Julien : Sympa la réaction (rire général) ! Je dirai Millénaire parce que c’est un titre qui envoi et il y a une partie au milieu un peu Happy metal, et ça représente bien Hevius.

 

Metal-Eyes : Ca veut dire que les autres, ils n’envoient pas ?

Julien : Oh, lui ! J’ai dit que celui-là, non seulement il envoie, mais comme les autres…

 

Metal-Eyes : Tu n’as pas dit « non seulement »… Si tu devais penser à une devise pour Hevius, ce serait quoi ?

Julien : Il y a une phrase qui revient souvent en répète, parce qu’on passe peu de temps à répéter en répète, on dit beaucoup de bêtises…

 

Metal-Eyes : C’est peut être pour ça, la production du premier album…

Julien : C’est possible (rires). En général, quand il y en a un qui dit une connerie, on dit « c’est nul, j’adore ! » Et cette phrase, elle pourrait être celle qui nous représente.

 

Metal-Eyes : Donc je peux le dire au sujet de votre album: C’est nul, j’adore! Tu parlais tout à l’heure du fait de penser à votre prochain album. Il va ressembler à quoi ? Vous évoluez vers d’autres choses ?

Julien : On a déjà composé deux morceaux, et le leitmotiv, c’est de rester dans le style tout en proposant quelque chose de différent. A chaque moment du morceau, on se demande si c’est quelque chose qu’on a déjà fait. On essaie de proposer des morceaux de rupture ou de vraies ruptures dans les morceaux pour éviter de proposer un Millénaire bis.

 

Metal-Eyes : Une dernière chose : on se retrouve pour une prochaine interview… dans 14 ans ?

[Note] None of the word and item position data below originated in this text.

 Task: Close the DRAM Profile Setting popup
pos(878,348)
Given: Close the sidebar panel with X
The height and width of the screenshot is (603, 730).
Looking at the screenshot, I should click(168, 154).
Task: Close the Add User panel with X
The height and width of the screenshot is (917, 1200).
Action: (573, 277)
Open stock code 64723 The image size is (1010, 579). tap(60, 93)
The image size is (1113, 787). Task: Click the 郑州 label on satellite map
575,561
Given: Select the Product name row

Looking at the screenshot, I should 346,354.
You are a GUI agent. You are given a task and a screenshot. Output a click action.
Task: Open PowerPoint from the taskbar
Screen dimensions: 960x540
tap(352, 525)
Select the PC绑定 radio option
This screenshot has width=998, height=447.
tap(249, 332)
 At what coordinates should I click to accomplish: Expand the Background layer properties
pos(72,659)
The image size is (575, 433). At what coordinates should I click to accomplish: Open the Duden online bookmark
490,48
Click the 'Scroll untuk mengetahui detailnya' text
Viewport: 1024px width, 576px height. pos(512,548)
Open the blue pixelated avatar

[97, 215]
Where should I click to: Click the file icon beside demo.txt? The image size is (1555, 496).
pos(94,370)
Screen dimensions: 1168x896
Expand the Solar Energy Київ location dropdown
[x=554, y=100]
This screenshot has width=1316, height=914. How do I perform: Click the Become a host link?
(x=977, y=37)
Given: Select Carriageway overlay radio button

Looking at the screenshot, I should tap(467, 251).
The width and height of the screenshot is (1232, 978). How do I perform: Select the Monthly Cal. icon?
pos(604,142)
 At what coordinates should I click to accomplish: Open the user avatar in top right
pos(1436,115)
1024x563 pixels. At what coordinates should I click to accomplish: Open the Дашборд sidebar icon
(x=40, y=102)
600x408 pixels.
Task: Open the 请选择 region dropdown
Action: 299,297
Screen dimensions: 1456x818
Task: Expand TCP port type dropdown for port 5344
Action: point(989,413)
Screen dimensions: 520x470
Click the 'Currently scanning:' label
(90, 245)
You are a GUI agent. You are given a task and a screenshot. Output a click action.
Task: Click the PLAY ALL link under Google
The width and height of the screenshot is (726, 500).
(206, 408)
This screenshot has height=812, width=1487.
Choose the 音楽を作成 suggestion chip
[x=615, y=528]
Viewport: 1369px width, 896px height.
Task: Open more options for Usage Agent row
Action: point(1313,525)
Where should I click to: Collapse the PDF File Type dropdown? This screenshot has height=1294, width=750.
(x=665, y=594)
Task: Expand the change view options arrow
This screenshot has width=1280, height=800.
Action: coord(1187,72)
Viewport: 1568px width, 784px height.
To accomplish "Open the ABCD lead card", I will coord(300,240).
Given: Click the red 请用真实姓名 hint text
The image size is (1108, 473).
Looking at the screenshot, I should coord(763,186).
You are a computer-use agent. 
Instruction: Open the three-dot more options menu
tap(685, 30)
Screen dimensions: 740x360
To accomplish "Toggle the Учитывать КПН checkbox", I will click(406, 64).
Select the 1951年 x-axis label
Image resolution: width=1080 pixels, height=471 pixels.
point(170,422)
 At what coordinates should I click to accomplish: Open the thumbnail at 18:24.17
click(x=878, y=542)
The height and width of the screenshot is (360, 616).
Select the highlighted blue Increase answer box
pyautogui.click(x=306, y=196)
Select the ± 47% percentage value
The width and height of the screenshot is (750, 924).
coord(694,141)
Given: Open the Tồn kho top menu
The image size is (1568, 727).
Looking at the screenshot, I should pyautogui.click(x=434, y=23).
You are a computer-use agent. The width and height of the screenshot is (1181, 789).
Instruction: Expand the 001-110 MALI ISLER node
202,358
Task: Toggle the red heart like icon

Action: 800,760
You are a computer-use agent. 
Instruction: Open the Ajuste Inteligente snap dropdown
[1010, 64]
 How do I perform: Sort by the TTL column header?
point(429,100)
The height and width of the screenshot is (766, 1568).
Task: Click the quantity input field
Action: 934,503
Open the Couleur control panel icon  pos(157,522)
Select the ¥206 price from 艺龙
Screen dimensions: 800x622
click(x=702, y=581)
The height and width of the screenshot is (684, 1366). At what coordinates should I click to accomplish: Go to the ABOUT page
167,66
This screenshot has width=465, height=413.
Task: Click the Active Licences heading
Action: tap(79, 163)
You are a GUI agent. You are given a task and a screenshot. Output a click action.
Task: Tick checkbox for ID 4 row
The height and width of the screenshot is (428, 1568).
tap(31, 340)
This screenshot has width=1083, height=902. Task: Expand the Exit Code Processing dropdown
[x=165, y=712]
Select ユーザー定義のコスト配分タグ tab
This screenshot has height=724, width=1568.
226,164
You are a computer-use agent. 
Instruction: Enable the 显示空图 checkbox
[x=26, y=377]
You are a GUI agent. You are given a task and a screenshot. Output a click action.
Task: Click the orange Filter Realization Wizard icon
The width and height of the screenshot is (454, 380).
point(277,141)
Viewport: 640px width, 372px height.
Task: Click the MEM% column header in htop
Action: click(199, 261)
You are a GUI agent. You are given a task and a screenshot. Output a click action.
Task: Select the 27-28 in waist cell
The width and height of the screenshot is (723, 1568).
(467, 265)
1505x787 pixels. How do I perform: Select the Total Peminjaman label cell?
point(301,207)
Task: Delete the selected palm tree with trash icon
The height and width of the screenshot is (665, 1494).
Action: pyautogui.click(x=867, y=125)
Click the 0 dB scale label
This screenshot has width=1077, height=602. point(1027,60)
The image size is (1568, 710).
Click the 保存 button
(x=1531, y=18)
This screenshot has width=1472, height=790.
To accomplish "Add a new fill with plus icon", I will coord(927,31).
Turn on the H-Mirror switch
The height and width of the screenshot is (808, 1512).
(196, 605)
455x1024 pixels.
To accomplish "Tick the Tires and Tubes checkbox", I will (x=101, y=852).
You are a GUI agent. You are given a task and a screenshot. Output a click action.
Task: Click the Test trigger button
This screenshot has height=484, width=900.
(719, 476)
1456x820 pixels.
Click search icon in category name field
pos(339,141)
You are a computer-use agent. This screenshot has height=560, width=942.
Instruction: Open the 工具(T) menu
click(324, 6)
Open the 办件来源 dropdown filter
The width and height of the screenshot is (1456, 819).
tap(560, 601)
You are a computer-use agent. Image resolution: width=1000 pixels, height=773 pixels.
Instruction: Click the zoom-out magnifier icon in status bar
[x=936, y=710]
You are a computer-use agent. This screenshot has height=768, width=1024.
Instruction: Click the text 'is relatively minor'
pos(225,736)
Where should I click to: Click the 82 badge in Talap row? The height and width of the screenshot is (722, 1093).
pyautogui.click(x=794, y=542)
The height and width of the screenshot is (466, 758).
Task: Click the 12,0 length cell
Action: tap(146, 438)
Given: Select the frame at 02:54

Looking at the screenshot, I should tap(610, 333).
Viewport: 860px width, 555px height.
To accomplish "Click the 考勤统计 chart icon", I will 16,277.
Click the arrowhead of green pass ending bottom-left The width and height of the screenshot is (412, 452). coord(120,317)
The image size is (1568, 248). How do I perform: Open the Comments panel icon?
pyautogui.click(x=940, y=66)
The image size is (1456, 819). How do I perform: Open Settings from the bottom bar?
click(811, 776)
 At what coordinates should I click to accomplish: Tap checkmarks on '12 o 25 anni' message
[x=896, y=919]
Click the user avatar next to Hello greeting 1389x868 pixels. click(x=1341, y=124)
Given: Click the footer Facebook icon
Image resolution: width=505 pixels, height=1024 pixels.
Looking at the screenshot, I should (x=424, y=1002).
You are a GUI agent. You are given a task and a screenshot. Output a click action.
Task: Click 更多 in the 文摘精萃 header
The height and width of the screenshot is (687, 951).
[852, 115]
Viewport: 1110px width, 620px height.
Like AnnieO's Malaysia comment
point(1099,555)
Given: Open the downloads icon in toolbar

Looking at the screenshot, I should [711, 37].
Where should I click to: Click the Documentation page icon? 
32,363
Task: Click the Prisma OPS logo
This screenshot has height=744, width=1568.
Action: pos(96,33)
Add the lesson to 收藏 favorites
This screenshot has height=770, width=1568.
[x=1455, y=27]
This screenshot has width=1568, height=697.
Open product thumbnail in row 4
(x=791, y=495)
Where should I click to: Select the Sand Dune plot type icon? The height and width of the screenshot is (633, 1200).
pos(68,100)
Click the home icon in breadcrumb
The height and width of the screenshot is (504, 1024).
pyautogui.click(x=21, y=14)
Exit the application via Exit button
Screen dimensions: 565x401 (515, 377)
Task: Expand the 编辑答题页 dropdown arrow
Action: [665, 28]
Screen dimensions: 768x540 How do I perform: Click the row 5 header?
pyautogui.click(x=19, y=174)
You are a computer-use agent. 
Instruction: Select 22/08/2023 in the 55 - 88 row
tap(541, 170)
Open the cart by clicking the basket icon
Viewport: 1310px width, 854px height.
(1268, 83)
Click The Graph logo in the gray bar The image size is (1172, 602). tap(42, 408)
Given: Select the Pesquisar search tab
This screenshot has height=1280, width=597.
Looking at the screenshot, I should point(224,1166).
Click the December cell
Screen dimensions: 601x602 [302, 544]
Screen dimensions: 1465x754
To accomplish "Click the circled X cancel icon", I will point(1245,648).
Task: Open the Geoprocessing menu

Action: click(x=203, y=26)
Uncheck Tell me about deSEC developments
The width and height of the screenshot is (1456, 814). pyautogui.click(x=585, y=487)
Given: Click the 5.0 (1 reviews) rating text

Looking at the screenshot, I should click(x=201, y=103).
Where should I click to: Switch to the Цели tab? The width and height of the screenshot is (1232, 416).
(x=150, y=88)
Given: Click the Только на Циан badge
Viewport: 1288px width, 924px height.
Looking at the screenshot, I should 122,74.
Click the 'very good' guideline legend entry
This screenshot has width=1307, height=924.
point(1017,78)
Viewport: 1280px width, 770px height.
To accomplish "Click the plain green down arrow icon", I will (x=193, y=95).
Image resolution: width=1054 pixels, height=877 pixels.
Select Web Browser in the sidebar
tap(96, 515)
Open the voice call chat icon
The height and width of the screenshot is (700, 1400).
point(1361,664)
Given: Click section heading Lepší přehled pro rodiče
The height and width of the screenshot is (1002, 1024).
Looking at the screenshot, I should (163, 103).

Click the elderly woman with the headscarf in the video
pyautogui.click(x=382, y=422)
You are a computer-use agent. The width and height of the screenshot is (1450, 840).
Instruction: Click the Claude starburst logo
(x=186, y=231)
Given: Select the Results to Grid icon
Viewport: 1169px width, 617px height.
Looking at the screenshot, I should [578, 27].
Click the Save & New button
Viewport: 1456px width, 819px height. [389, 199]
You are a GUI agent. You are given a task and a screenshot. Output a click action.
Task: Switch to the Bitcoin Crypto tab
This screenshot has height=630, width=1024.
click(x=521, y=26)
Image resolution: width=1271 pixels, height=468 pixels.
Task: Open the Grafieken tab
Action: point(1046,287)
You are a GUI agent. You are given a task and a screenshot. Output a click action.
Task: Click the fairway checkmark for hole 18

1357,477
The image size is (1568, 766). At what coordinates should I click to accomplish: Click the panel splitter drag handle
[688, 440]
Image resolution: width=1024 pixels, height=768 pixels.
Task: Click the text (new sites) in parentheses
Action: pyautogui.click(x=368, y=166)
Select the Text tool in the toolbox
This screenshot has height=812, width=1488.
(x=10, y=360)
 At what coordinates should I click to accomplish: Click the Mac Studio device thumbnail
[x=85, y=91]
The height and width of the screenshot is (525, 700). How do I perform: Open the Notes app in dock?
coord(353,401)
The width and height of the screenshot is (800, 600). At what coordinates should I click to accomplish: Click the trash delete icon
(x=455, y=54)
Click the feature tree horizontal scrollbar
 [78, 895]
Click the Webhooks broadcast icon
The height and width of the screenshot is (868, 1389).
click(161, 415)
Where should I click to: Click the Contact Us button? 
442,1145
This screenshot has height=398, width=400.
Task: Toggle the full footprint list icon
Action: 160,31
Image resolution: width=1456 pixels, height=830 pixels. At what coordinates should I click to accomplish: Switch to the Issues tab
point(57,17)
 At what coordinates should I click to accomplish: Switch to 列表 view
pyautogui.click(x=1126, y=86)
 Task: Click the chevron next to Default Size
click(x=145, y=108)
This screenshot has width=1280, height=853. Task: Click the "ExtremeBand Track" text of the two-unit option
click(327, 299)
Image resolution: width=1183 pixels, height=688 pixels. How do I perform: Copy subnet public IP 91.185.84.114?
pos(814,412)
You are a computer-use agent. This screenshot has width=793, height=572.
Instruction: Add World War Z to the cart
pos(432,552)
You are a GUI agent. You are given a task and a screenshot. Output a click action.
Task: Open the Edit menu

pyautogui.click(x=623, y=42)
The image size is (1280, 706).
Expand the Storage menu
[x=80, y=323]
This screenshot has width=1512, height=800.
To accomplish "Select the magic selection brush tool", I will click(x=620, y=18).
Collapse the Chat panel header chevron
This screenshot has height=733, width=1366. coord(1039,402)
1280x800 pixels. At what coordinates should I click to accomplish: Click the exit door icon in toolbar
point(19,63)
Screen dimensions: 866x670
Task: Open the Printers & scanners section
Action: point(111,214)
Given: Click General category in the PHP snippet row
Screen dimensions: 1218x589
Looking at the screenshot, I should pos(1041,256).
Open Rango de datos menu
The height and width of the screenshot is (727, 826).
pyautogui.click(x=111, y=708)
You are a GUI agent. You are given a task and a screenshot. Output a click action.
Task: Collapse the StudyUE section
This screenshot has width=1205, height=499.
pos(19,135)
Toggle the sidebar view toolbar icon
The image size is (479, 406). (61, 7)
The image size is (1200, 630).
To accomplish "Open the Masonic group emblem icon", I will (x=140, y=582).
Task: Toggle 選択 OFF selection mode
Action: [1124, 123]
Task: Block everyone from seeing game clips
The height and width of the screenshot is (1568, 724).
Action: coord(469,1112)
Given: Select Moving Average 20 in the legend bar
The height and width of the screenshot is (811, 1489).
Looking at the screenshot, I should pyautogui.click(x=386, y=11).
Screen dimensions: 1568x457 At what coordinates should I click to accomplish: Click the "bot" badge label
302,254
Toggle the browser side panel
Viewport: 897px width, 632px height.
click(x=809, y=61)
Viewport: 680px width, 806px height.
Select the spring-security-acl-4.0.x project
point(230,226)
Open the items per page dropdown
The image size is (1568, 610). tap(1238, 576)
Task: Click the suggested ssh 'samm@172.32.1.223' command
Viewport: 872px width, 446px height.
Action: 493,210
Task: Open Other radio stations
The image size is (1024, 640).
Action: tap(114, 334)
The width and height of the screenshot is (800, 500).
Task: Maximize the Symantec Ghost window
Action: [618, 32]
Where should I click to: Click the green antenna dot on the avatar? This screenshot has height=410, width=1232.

Julien (rires) : Ah, la provoc’, je ne suis pas habitué, moi !

 

Metal-Eyes : Demande à ton agent de t’organiser plus d’interviews ! As-tu quelque chose à rajouter pour conclure ?

Julien : Si les gens peuvent acheter directement l’album physique…

 

Metal-Eyes : Directement chez-vous, via Season of Mist ?

Julien : Oh… à partir du moment où ils l’ont dans les mains, moi, ça me va ! Reprenons : achetez l’album physique, on y a mis tellement de cœur ! Et le livret, il y a quelques surprises, ce serait dommage de passer à côté !

 

Metal-Eyes : Ça provoque une autre question : vous y avez « mis tellement de cœur »… mais y avez-vous mis de couilles ?

Julien : Euh, littéralement ou ???

 

Metal-Eyes : Y en a qui ont essayé…

Julien : Je crois qu’on y a mis une ou deux choses que je n’ai jamais vues dans un autre livret.

 

HEVIUS: Millenaire

Heavy metal, France (Autoproduction, 2020)

Amateurs de heavy français chanté en français, attention: Hevius déboule avec Millénaire son second album. Les amateurs du genre connaissent déjà le groupe qui, en 2005, avait proposé un Derrière la lumière qui n’avait pas totalement trouvé sa voie. Venant de Seine et Marne (77), le groupe propose un heavy traditionnel, à la fois puissant et mélodique qui lui permet, notamment, d’ouvrir pour Sabaton mais ne fait guère parler de lui par la suite. Quelques changements de personnel ont lieu entre 2008 et 2013, et Hevius revient, en 2020, avec ce nouvel album. Une nouvelle fois autoproduit, Millénaire ne surprend que peu par le style musical. Le chant puissant et clair évoque ouvertement les années 80 et 90, celles de Sortilège (tiens, on en reparle en ce moment…) et de Manigance pour le côté frenchie. Les claviers et les guitares évoquent toute la vague métal symphonique sans que Maiden ou Priest, éternel gardiens du temple, ne soient jamais loin. Hevius se fait simplement plaisir bien que jouant avec le plus grand sérieux – à l’opposé de son site web (www.hevius.com) qui présente le groupe avec un flagrant manque de sérieux. Les 11 titres (plus 2 bonus) taillent dans le vif avec bonheur, flirtant parfois avec une certaine forme de pop puissante. La joyeuse bande nous offre un album joyeux et entraînant. Une moment festif et léger bienvenu.